Munich (DE), 29th April 2014. BMW Motorsport and ZF, one of the world's leading automobile suppliers, have extended their long-term partnership. ZF will once again be involved as Official Partner in the 2014 season when the eight BMW M4 DTMs do battle for points and victories. Among other things, the ZF logo will be there for all to see on the doors of the SAMSUNG BMW M4 DTM, which is driven by Maxime Martin (BE) this season.

"BMW Motorsport and ZF enjoy a close relationship, which stretches back several years," said BMW Motorsport Director Jens Marquardt. "ZF is a big name in the automobile industry, and an important and reliable partner to us - in the DTM, and beyond. We are pleased to continue our strong and successful partnership in the 2014 season."

"BMW and ZF enjoy a long-term partnership - not only in motorsport, but also through cooperation on the development of production cars," said Dr. Stefan Sommer, Chief Executive Officer of ZF Friedrichshafen AG. "When BMW made its extremely successful DTM comeback, we were on board as a partner and supplied the clutches to all the DTM cars. We are pleased that ZF will be even more prominent on Maxime Martin's BMW M4 DTM this year, and wish BMW Motorsport all the best for the coming season."

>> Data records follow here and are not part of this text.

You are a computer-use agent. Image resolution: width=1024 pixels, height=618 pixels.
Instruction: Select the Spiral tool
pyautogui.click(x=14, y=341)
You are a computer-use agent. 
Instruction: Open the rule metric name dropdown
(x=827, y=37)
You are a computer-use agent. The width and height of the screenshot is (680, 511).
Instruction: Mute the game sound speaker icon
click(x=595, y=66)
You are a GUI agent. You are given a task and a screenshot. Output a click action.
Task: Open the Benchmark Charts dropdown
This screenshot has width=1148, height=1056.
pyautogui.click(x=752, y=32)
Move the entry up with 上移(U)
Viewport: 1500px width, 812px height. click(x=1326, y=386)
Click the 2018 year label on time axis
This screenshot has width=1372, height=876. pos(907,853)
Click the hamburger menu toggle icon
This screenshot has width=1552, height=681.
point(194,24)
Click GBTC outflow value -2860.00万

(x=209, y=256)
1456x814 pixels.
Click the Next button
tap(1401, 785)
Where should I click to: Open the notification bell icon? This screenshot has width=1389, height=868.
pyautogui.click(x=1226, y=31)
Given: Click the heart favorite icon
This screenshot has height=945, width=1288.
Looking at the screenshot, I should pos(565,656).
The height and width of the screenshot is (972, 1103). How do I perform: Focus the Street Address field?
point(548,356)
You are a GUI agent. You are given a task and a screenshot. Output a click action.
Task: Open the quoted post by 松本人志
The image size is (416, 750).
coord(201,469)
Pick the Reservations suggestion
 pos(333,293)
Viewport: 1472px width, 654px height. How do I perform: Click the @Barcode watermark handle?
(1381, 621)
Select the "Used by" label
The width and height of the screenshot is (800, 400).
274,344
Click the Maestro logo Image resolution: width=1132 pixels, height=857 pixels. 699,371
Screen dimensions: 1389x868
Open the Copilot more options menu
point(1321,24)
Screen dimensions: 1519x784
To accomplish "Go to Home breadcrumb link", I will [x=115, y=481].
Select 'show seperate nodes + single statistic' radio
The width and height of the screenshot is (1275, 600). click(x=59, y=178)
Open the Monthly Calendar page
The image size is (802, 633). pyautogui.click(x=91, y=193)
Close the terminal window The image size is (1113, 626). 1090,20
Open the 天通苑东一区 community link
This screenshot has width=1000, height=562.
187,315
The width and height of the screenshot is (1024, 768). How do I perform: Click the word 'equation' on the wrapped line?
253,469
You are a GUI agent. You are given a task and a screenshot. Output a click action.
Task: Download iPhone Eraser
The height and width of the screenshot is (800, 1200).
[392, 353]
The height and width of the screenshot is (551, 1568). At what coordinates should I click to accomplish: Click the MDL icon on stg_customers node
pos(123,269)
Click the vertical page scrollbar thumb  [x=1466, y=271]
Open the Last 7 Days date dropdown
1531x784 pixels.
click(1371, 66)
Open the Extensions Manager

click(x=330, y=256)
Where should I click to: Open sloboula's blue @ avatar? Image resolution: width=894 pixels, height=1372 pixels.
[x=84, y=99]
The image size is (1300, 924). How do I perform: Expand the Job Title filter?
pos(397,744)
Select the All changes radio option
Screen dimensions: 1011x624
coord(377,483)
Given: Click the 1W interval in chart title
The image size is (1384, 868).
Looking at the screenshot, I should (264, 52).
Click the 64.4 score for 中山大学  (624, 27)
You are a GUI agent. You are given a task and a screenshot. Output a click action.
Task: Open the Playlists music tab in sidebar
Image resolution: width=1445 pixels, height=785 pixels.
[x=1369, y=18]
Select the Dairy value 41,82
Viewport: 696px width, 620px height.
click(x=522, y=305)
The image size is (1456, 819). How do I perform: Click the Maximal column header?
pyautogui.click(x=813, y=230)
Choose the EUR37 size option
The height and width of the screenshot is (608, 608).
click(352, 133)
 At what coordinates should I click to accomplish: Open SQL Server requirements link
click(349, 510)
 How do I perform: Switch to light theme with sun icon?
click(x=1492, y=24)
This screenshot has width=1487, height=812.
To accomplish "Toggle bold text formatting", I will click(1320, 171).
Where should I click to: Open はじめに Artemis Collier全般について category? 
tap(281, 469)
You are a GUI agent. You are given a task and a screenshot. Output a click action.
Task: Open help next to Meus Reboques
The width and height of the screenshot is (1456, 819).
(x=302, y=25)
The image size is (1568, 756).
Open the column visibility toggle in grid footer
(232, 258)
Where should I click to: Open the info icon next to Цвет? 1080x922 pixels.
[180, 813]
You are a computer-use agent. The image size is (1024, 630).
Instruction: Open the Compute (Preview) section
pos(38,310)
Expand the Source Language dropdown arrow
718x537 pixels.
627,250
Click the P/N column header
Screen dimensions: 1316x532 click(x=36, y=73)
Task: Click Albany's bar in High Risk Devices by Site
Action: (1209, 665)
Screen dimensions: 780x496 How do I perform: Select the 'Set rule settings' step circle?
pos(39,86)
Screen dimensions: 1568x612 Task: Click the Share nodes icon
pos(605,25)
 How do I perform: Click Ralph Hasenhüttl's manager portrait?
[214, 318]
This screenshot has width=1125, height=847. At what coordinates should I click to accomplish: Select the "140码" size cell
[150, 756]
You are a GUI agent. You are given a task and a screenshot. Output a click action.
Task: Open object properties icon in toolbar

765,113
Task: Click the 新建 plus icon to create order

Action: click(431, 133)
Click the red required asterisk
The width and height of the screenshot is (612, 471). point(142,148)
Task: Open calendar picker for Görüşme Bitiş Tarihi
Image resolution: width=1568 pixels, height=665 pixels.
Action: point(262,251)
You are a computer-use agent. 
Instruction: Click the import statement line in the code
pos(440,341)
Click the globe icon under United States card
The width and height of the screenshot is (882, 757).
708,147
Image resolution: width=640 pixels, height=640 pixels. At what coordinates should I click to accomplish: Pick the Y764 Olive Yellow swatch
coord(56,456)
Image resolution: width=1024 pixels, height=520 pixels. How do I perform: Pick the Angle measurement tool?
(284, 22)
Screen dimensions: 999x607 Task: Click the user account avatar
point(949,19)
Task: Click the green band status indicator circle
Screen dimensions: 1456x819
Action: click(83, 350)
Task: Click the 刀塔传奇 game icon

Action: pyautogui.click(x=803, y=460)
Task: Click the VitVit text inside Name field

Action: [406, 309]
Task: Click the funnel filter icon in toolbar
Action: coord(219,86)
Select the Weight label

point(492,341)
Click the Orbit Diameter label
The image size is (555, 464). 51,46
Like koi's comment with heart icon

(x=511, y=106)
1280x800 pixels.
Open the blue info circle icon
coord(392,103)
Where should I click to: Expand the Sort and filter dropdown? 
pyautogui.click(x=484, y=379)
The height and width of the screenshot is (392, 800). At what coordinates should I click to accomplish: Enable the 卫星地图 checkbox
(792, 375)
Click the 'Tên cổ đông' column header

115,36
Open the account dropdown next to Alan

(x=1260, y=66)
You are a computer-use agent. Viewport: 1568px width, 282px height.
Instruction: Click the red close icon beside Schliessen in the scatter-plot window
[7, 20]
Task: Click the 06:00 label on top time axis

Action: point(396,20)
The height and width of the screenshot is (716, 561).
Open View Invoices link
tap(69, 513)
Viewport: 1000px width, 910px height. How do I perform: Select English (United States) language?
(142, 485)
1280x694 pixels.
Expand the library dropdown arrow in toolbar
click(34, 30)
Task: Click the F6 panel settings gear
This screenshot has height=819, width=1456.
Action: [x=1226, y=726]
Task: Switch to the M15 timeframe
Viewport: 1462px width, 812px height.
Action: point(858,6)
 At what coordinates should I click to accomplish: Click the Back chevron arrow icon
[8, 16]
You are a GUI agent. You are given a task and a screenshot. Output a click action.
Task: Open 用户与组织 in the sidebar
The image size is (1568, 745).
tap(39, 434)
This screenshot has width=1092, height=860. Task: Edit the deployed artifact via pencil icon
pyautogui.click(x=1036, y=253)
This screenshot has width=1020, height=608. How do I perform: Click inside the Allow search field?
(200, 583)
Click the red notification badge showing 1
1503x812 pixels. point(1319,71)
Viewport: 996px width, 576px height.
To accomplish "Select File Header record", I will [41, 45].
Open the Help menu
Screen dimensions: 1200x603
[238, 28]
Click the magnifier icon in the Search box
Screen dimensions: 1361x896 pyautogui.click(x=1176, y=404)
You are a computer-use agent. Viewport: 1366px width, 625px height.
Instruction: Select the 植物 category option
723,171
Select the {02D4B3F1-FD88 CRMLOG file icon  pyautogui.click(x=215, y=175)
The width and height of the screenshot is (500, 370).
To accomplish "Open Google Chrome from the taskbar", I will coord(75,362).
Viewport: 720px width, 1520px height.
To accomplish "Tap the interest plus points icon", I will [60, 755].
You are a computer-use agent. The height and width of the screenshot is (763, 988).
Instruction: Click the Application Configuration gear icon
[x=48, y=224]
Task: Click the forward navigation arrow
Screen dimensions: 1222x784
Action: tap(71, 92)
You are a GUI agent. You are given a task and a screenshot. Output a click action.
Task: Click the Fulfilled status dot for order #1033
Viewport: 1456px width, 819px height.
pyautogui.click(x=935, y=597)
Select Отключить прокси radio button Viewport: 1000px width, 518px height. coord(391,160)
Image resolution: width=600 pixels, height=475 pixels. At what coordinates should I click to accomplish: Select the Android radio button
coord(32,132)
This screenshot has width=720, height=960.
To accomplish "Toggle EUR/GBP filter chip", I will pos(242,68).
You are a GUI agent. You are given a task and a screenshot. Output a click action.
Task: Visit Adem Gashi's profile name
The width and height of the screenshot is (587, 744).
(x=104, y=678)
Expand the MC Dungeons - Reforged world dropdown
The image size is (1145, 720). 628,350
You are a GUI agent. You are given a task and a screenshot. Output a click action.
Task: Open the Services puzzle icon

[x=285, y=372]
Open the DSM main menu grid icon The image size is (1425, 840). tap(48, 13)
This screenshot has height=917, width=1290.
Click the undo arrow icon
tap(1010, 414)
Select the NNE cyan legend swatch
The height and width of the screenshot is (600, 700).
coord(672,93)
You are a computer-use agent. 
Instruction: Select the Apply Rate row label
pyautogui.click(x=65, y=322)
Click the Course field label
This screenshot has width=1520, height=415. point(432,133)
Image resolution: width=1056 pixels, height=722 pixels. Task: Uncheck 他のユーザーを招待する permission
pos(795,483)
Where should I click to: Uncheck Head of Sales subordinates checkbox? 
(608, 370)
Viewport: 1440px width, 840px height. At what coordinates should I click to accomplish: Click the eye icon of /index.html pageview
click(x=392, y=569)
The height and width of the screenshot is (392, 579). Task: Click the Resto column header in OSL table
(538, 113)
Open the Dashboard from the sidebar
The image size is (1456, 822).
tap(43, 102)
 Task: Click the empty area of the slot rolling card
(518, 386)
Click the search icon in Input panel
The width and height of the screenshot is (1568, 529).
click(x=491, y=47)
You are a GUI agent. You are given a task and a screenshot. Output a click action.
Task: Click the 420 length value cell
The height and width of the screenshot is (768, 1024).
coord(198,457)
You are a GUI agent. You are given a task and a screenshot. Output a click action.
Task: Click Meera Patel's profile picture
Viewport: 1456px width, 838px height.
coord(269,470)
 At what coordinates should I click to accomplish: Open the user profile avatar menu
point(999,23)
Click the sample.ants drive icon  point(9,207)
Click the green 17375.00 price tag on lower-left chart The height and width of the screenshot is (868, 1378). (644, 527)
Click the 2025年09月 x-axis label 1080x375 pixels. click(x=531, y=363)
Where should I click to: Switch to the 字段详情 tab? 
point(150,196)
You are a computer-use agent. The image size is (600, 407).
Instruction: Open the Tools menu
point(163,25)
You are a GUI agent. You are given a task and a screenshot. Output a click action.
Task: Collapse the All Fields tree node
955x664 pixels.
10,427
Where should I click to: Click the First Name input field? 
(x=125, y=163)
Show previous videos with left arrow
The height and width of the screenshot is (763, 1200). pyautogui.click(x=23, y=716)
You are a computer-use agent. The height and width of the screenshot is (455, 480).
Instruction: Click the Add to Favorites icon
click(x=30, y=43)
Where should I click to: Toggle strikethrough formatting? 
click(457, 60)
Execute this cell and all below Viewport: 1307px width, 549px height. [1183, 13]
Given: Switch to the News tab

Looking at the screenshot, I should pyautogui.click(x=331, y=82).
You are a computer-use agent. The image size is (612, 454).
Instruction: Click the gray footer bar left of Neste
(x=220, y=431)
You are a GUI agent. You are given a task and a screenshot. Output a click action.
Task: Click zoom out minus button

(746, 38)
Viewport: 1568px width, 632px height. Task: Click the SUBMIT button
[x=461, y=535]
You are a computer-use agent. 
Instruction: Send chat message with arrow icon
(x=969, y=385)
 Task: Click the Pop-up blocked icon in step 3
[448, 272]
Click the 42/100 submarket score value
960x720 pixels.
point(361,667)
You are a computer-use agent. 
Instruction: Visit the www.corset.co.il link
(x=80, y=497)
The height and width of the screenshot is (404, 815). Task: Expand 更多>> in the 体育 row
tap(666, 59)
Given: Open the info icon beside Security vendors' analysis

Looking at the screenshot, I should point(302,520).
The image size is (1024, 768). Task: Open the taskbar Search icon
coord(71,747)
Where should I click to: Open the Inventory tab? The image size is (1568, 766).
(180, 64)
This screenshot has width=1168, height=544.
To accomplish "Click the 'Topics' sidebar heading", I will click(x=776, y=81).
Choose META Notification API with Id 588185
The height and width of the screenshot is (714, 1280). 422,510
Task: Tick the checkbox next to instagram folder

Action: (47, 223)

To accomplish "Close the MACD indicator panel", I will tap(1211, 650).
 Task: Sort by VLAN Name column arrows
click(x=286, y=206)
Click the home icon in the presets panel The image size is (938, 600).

ZF is not only represented as a partner of BMW Motorsport in the DTM, but also in the new BMW M235i Racing Cup class, which sees BMW drivers and teams go head to head in the BMW M235i Racing within the VLN Endurance Championship. "The ZF 8HP production gearbox, which is designed for use on the racetrack, is further emphatic proof of just how well suited our road car products are for use in a racing environment," said Norbert Odendahl, Managing Director at ZF Race Engineering.


----------